▶ [EXERCISE REQUIREMENTS]
1) Retype the Fujitsu article from "Fujitsu develops impulse-radio-based" down to "Affairs and Communications.".
2) According to the Fujitsu article, which Japanese ministry sponsored the research project behind the new transmission equipment?

▶ [READING TEXT]
Fujitsu develops impulse-radio-based mm-band transmission equipment exceeding 10Gb/s

At last week’s 2009 IEEE MTT-S International Microwave Symposium (IMS 2009) in Boston (7-12 June), Tokyo-based Fujitsu Limited and its subsidiary Fujitsu Laboratories Ltd of Kawasaki, Japan presented the development of what is claimed to be the first impulse-radio-based high-capacity wireless transmission equipment using millimeter-band transmissions in the 70-100GHz band, resulting in throughput exceeding 10Gb/s. This development work was conducted as part of the 'Research and Development Project for Expansion of Radio Spectrum Resources', sponsored by Japan's Ministry of Internal Affairs and Communications.

In an impulse radio transceiver (Figure 1), there is an RF transmitter (consisting of three components: a short-pulse modulator, a filter, and a power amplifier) and an RF receiver (consisting of a low-noise amplifier, detector, and limiting amplifier). Last year, Fujitsu developed the first RF transmitter (excluding the power amplifier) and subsequently began developing the transmission equipment (including a new RF receiver intended for transmission testing). This has culminated in the new equipment (incorporating the power amplifier in the transmitter and the low-noise amplifier in the receiver).

Figure 1 (above): Impulse-radio millimeter-band transceiver.

To accommodate the growing appetite for bandwidth on the Internet and on wireless networks, a global effort is underway to lay high-capacity fiber-optic trunk lines. For those regions where it is difficult to lay fiber-optic cable, wireless equipment that operates at 10Gb/s - on a par with fiber-optic cable - has been considered.

For wireless transmissions at speeds exceeding 10Gb/s, it is best to use the 70-100GHz millimeter band, as it is relatively easy to secure wide swaths of bandwidth and is thus suitable for long-distance transmissions. However, equipment that operates at these high frequencies requires the use of multiple, single-purpose electronic components, resulting in a high parts count (there has been minimal progress on miniaturizing the equipment and reducing its cost).

An attractive option for development is impulse radio, which involves generating a broadband pulse that varies over extremely short periods of time, and using filters to extract only the usable frequency component for transmission. This dispenses with the bulky oscillators and other components (such as mixers) required in conventional wireless transmission technologies, resulting in more compact and less costly millimeter-band transmission equipment. Fujitsu says that the new technology is suitable as an alternative to fiber-optic trunk lines, and can also be used for a wide range of other potential applications, including indoor ultra-fast wireless local-area networks (WLAN) and high-resolution radar.

▶ [STORED DATA]
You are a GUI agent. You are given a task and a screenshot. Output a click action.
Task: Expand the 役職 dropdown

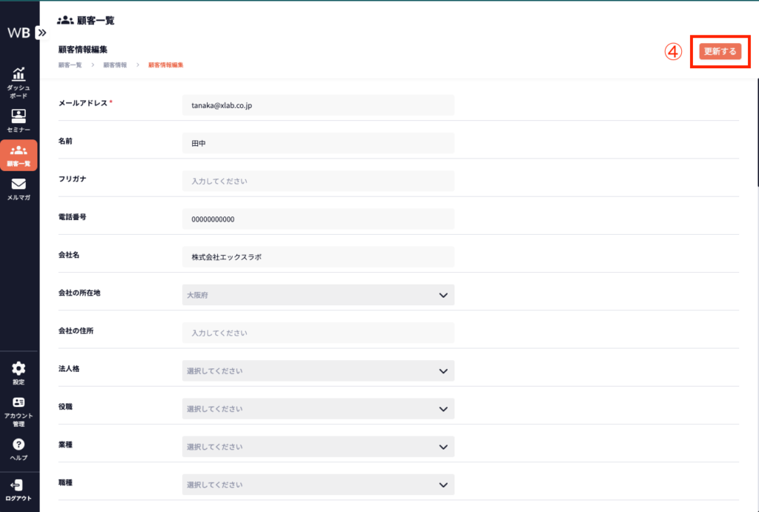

▶ [RESULTS FOR THE EXERCISE]
1)
Fujitsu develops impulse-radio-based mm-band transmission equipment exceeding 10Gb/s

At last week’s 2009 IEEE MTT-S International Microwave Symposium (IMS 2009) in Boston (7-12 June), Tokyo-based Fujitsu Limited and its subsidiary Fujitsu Laboratories Ltd of Kawasaki, Japan presented the development of what is claimed to be the first impulse-radio-based high-capacity wireless transmission equipment using millimeter-band transmissions in the 70-100GHz band, resulting in throughput exceeding 10Gb/s. This development work was conducted as part of the 'Research and Development Project for Expansion of Radio Spectrum Resources', sponsored by Japan's Ministry of Internal Affairs and Communications.

2) Japan's Ministry of Internal Affairs and Communications